Les premiers essais furent compliqués. Ecrire, oui, mais en anglais, cela se corsait. Je crois que j’avais énormément de choses à dire, à sortir, à faire éclore. Mais je me trouvais parfois confrontée à un vocabulaire, une maîtrise de la syntaxe, des règles de grammaire et d’orthographe limités. C’est à ce moment-là que les mots sont venus à moi sous forme de poèmes – une manière de faire passer un message en peu de mots. Je me suis pleinement épanouie dans cette forme d’écriture. Je me suis essayée aux autres formes d’écriture, textes courts, nouvelles. Mais j’ai gardé un faible pour la poésie.

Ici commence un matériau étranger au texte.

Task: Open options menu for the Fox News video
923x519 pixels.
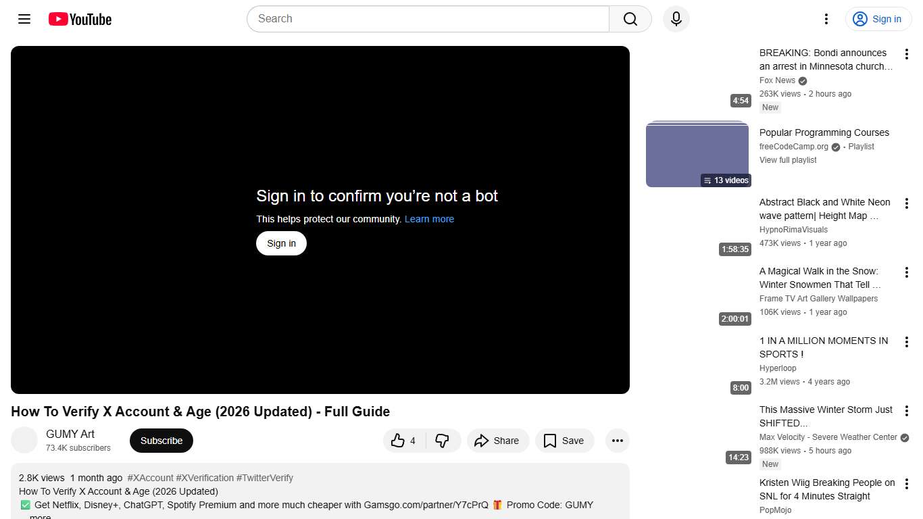Action: click(x=907, y=53)
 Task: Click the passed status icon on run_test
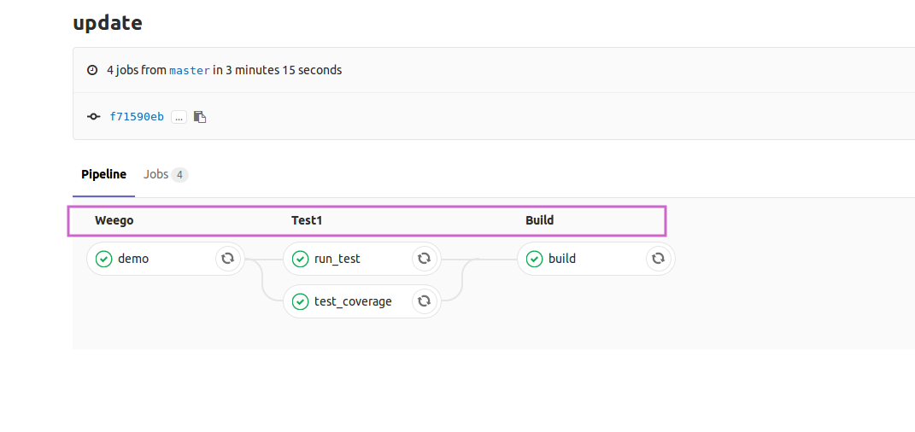point(301,259)
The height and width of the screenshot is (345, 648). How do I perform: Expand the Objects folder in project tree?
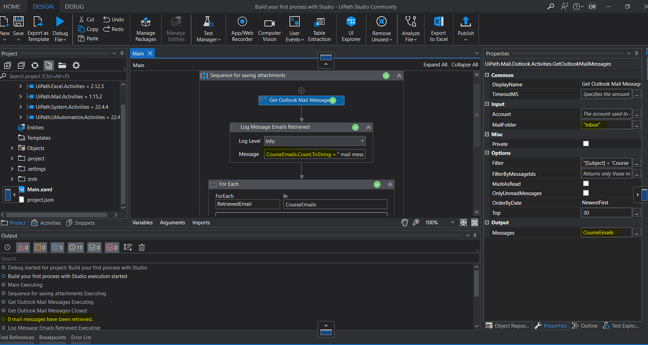(12, 148)
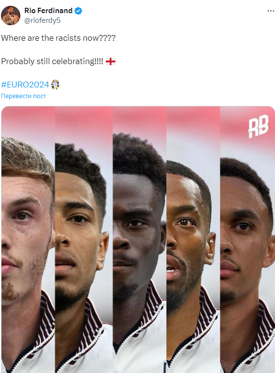The height and width of the screenshot is (373, 275).
Task: Click the "Where are the racists now????" text
Action: [x=58, y=38]
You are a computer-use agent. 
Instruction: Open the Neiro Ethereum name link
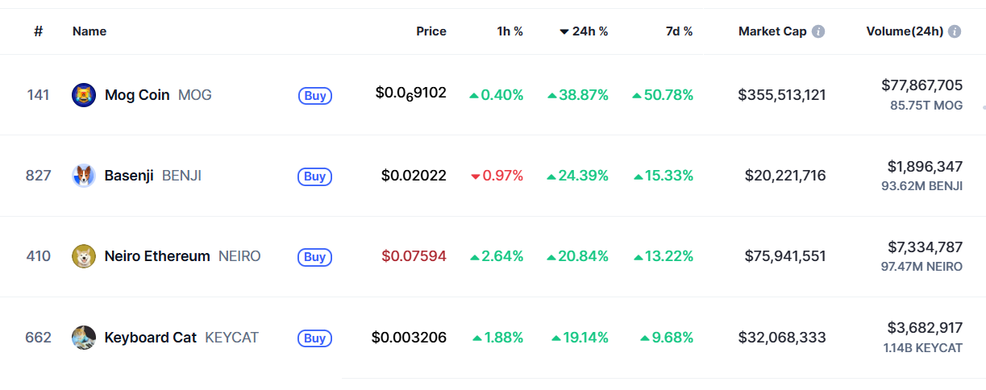click(157, 256)
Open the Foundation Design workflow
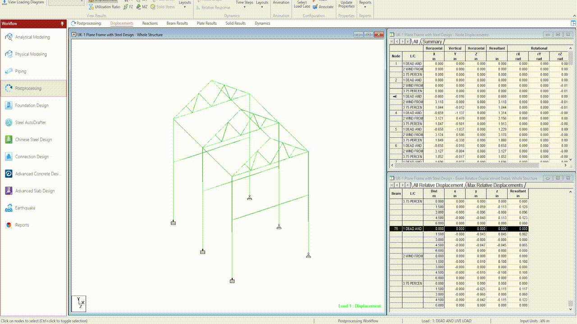Viewport: 577px width, 324px height. tap(32, 105)
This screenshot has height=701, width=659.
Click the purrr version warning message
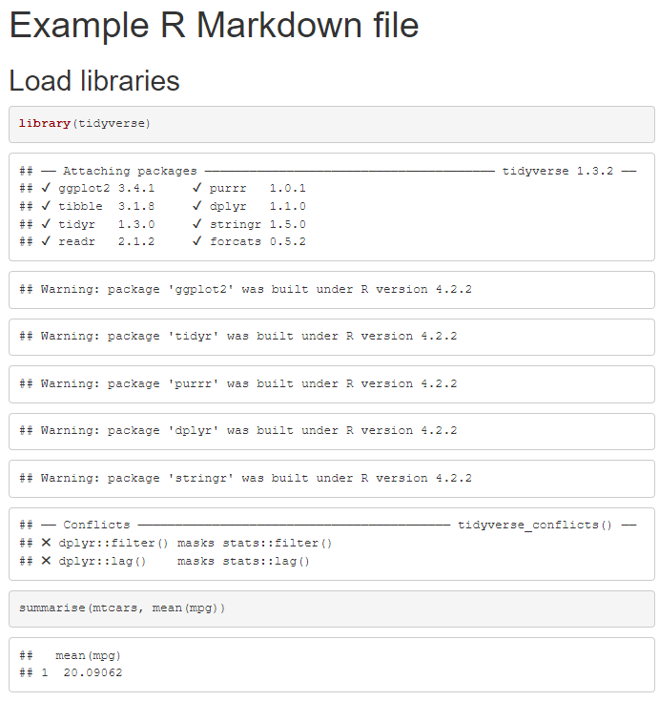(248, 383)
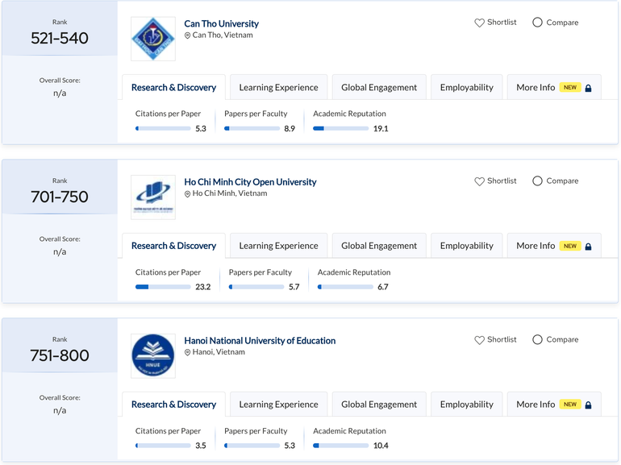621x465 pixels.
Task: Enable Compare for Ho Chi Minh City Open University
Action: (x=537, y=181)
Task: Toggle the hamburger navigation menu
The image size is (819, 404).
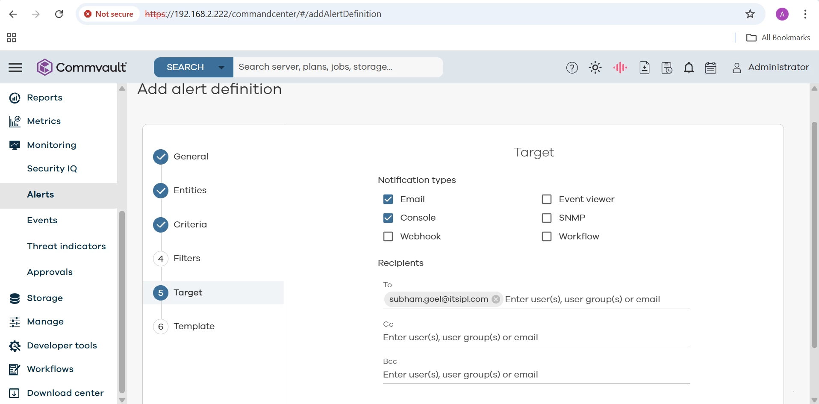Action: [x=15, y=68]
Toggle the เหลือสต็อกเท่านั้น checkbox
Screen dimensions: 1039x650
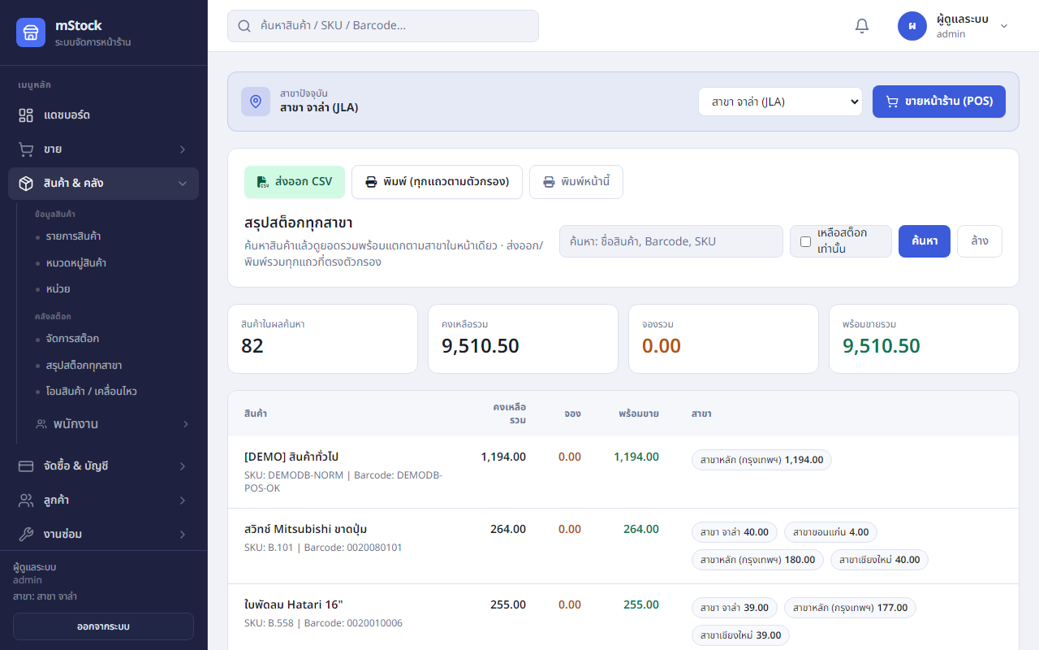(805, 241)
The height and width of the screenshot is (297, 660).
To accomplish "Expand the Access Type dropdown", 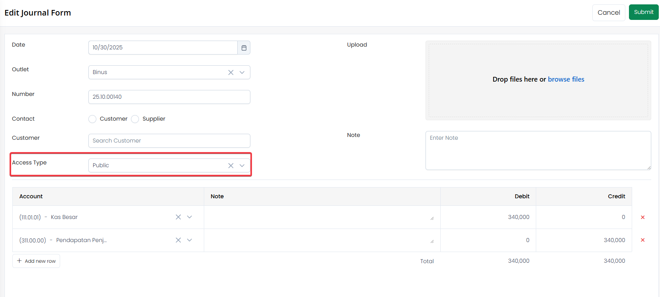I will coord(242,166).
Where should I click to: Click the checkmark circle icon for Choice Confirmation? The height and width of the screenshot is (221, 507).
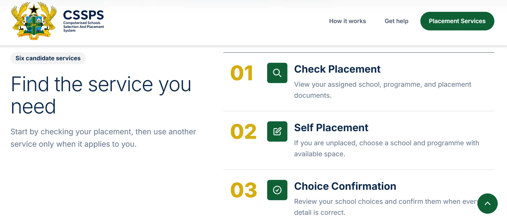click(x=277, y=190)
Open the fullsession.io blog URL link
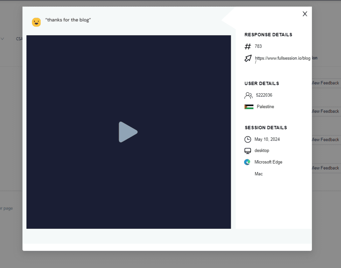The image size is (341, 268). click(x=282, y=58)
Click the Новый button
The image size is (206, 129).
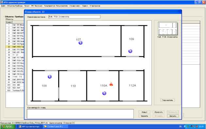click(145, 112)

Certains le savent (les autres vont le savoir), je tiens un blog en anglais, que j’alimente moins régulièrement que celui-là mais que j’aime tout autant. Je crois que certaines de mes lectrices me lisent depuis le tout début et j’ai tissé des liens forts et précieux avec certaines d’entre elles – nous nous inspirons mutuellement.

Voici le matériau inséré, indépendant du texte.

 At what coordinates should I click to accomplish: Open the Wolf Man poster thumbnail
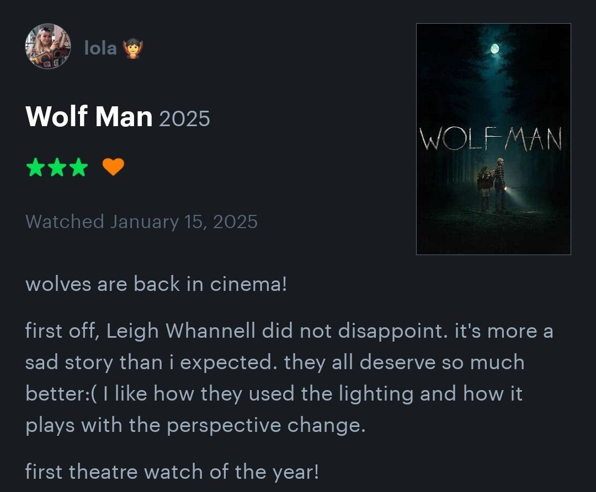coord(493,139)
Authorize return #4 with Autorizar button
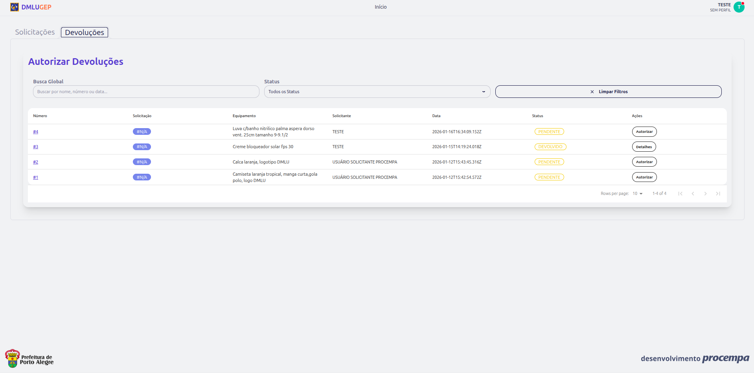The height and width of the screenshot is (373, 754). click(644, 132)
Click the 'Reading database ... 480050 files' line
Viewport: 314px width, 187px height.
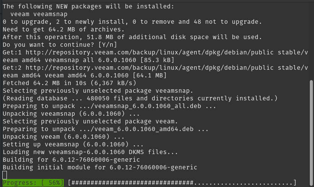point(140,98)
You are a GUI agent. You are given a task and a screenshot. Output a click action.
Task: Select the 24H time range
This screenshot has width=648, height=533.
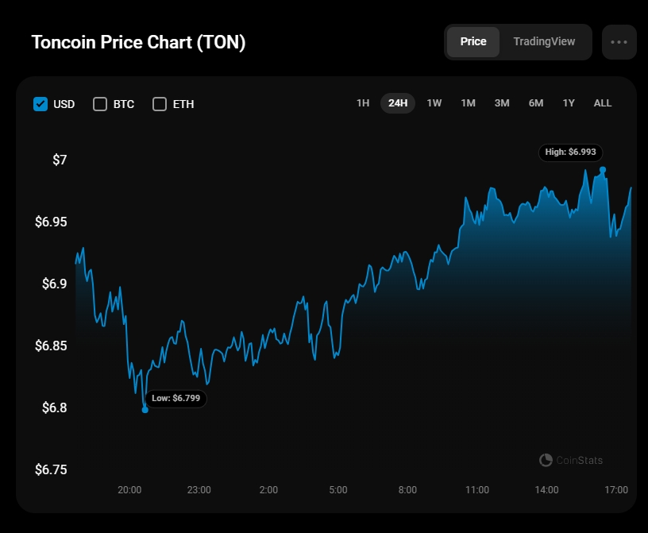click(x=398, y=103)
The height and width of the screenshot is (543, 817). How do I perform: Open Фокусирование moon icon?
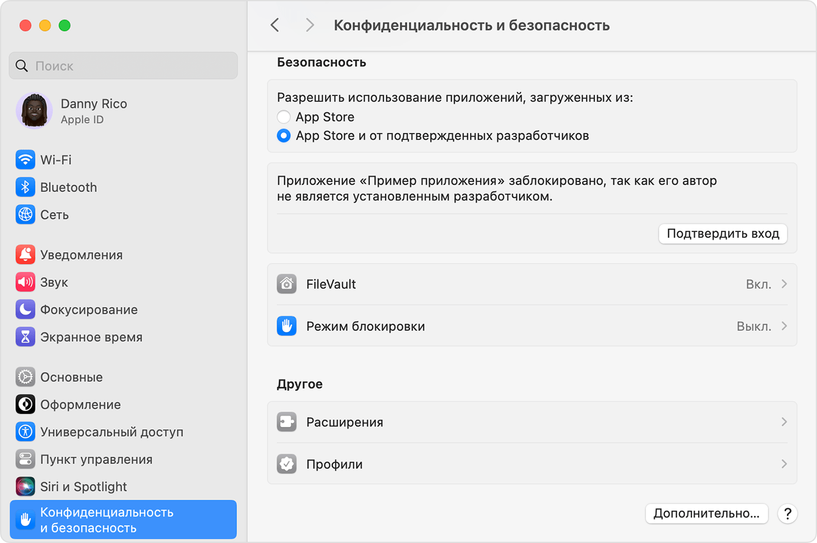point(25,310)
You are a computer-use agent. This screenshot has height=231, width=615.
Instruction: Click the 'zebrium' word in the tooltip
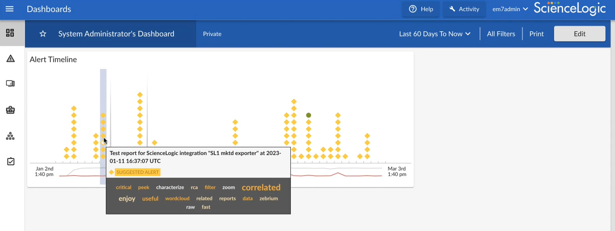[268, 199]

Il y a quelques mois, j’ai souhaité faire un fichier général avec tous mes poèmes, ceux publiés sur mon blog et ceux partagés en cours, plus tard en groupe d’écriture et tous les autres, écrits pour me libérer, pour avancer, pour faire jaillir la lumière. En les mettant bout à bout, j’avais près de 100 pages de poésie. Au départ, je souhaitais juste les regrouper tous dans un livre – pour moi – pour me replonger dans leur lecture de temps en temps, pour le plaisir, un plaisir personnel. Puis en les classant par thème, je me suis rendue compte qu’ils étaient nombreux ces poèmes à parler d’Amour.

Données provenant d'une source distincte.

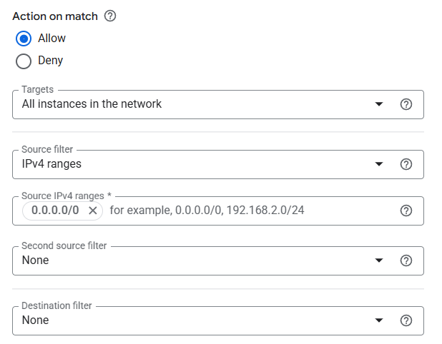Remove the 0.0.0.0/0 chip
This screenshot has height=344, width=442.
tap(93, 211)
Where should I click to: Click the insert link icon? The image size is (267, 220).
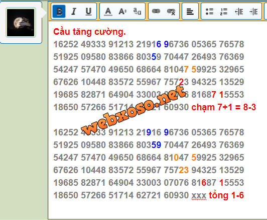pos(156,12)
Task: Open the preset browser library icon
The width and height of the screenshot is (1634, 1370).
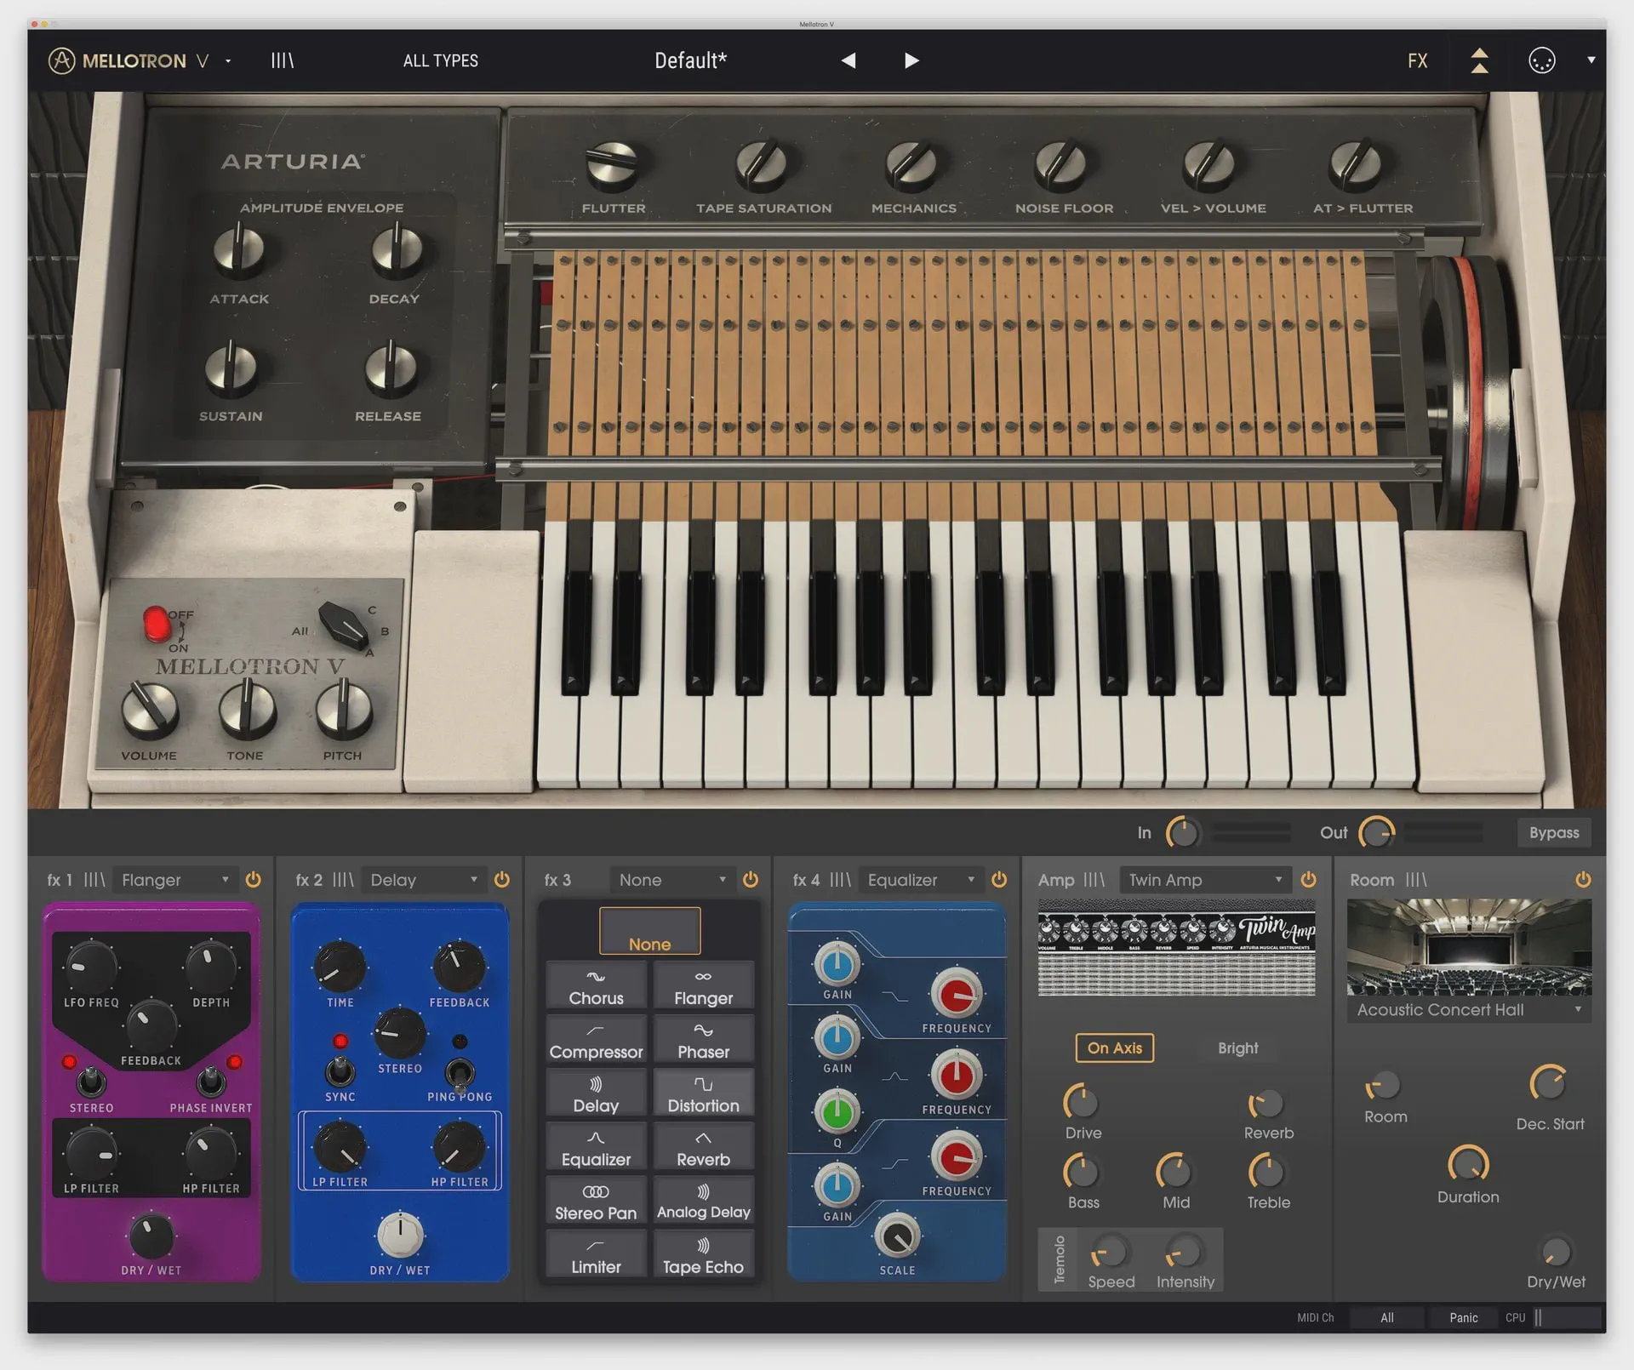Action: tap(282, 60)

Et comme l’Amour se partage, j’ai fait un tri, j’ai sélectionné ceux qui avaient une valeur sentimentale particulière (je me souviens assez bien du contexte, de l’endroit, des sentiments ressentis attachés aux textes que j’écris – en général) et je les ai compilé dans un petit recueil – Iridescent Delight – qui a tout d’un grand, puisqu’il parle du sentiment le plus pur et le plus beau du monde.

20161118_071700-1_resizedCe recueil je le voulais avant tout comme un concentré de tendresse. En version originale. Traduire mes poèmes m’est impossible. Je l’ai fait à de très rares occasions – ce que j’écris en anglais et en français n’a rien à voir (vous pourrez aller jeter un coup d’œil à Mahshi and Marshmallow pour vous en rendre compte).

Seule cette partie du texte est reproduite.